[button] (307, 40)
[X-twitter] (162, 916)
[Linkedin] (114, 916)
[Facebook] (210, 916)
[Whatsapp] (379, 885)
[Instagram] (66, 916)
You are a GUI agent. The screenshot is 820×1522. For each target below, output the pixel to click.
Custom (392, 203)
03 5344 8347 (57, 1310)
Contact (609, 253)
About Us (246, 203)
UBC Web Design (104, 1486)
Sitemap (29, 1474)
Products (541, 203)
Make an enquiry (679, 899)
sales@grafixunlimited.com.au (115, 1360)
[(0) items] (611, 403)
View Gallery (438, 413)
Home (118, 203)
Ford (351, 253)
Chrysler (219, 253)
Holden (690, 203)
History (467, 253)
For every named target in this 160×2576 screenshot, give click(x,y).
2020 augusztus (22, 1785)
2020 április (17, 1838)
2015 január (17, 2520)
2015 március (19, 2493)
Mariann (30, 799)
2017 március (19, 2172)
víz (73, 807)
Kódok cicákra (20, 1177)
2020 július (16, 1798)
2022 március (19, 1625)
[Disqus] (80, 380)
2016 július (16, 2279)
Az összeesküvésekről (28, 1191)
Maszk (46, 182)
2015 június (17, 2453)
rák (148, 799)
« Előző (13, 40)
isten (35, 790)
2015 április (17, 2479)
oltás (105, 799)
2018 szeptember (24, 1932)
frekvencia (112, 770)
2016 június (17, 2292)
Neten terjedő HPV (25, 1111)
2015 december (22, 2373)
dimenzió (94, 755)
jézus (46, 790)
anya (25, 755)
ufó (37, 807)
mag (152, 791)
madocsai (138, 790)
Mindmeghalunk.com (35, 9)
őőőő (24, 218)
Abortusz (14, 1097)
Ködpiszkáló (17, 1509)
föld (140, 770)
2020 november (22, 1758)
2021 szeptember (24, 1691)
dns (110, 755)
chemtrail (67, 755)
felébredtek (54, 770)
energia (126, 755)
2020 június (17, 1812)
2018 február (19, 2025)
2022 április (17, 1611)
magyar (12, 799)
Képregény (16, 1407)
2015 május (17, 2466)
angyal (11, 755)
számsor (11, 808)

» Brief
An exact copy of every entry is the expected result.

» Answer section
[button] (307, 40)
[X-twitter] (162, 916)
[Linkedin] (114, 916)
[Facebook] (210, 916)
[Whatsapp] (379, 885)
[Instagram] (66, 916)
You are a GUI agent. The screenshot is 820×1522. For each target below, output the pixel to click.
Custom (392, 203)
03 5344 8347 (57, 1310)
Contact (609, 253)
About Us (246, 203)
UBC Web Design (104, 1486)
Sitemap (29, 1474)
Products (541, 203)
Make an enquiry (679, 899)
sales@grafixunlimited.com.au (115, 1360)
[(0) items] (611, 403)
View Gallery (438, 413)
Home (118, 203)
Ford (351, 253)
Chrysler (219, 253)
Holden (690, 203)
History (467, 253)
For every named target in this 160×2576 screenshot, give click(x,y).
2020 augusztus (22, 1785)
2020 április (17, 1838)
2015 január (17, 2520)
2015 március (19, 2493)
Mariann (30, 799)
2017 március (19, 2172)
víz (73, 807)
Kódok cicákra (20, 1177)
2020 július (16, 1798)
2022 március (19, 1625)
[Disqus] (80, 380)
2016 július (16, 2279)
Az összeesküvésekről (28, 1191)
Maszk (46, 182)
2015 június (17, 2453)
rák (148, 799)
« Előző (13, 40)
isten (35, 790)
2015 április (17, 2479)
oltás (105, 799)
2018 szeptember (24, 1932)
frekvencia (112, 770)
2016 június (17, 2292)
Neten terjedő HPV (25, 1111)
2015 december (22, 2373)
dimenzió (94, 755)
jézus (46, 790)
anya (25, 755)
ufó (37, 807)
mag (152, 791)
madocsai (138, 790)
Mindmeghalunk.com (35, 9)
őőőő (24, 218)
Abortusz (14, 1097)
Ködpiszkáló (17, 1509)
föld (140, 770)
2020 november (22, 1758)
2021 szeptember (24, 1691)
dns (110, 755)
chemtrail (67, 755)
felébredtek (54, 770)
energia (126, 755)
2020 június (17, 1812)
2018 február (19, 2025)
2022 április (17, 1611)
magyar (12, 799)
Képregény (16, 1407)
2015 május (17, 2466)
angyal (11, 755)
számsor (11, 808)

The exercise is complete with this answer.